MESA: Cooperative Meta-Exploration in Multi-Agent Learning through Exploiting State-Action Space Structure
This addresses the problem of finding Pareto optimal Nash Equilibrium in cooperative multi-agent learning for researchers and practitioners, though it is incremental as it builds on existing off-policy MARL algorithms.
The paper tackles the challenge of inefficient exploration in multi-agent reinforcement learning, particularly in sparse-reward settings, by introducing MESA, a meta-exploration method that learns diverse exploration policies from training tasks to improve performance, achieving significantly better results in multi-agent particle and MuJoCo environments.

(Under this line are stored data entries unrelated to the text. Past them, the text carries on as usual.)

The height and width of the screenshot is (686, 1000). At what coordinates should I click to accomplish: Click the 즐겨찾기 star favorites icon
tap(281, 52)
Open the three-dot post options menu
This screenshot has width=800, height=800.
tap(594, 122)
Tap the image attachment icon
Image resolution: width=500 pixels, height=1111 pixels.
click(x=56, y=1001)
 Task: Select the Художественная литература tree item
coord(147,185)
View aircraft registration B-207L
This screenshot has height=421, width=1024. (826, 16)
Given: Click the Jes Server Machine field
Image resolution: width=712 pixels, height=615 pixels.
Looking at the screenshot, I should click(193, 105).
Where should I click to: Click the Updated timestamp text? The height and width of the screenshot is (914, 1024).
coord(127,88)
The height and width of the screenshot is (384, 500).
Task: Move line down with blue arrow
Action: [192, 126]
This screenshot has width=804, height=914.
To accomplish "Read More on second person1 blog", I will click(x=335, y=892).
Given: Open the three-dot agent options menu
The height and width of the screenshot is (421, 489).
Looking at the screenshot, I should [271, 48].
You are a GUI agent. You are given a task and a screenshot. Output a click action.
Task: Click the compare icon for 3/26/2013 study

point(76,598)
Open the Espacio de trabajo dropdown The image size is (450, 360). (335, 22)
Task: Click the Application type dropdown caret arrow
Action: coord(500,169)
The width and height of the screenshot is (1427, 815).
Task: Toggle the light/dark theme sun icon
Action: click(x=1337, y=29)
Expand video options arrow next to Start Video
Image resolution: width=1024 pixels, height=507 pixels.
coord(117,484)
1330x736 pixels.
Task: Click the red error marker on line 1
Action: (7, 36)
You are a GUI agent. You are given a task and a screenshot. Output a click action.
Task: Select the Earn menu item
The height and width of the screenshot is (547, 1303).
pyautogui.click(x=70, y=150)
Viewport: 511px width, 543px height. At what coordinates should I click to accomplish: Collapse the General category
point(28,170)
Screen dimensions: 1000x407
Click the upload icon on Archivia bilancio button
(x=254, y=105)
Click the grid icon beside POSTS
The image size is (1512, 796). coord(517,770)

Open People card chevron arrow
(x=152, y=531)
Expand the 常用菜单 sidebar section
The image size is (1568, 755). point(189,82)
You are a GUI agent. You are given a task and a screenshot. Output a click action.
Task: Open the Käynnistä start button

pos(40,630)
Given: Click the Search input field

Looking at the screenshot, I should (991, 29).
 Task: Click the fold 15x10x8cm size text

Multi-agent reinforcement learning (MARL) algorithms often struggle to find strategies close to Pareto optimal Nash Equilibrium, owing largely to the lack of efficient exploration. The problem is exacerbated in sparse-reward settings, caused by the larger variance exhibited in policy learning. This paper introduces MESA, a novel meta-exploration method for cooperative multi-agent learning. It learns to explore by first identifying the agents' high-rewarding joint state-action subspace from training tasks and then learning a set of diverse exploration policies to "cover" the subspace. These trained exploration policies can be integrated with any off-policy MARL algorithm for test-time tasks. We first showcase MESA's advantage in a multi-step matrix game. Furthermore, experiments show that with learned exploration policies, MESA achieves significantly better performance in sparse-reward tasks in several multi-agent particle environments and multi-agent MuJoCo environments, and exhibits the ability to generalize to more challenging tasks at test time.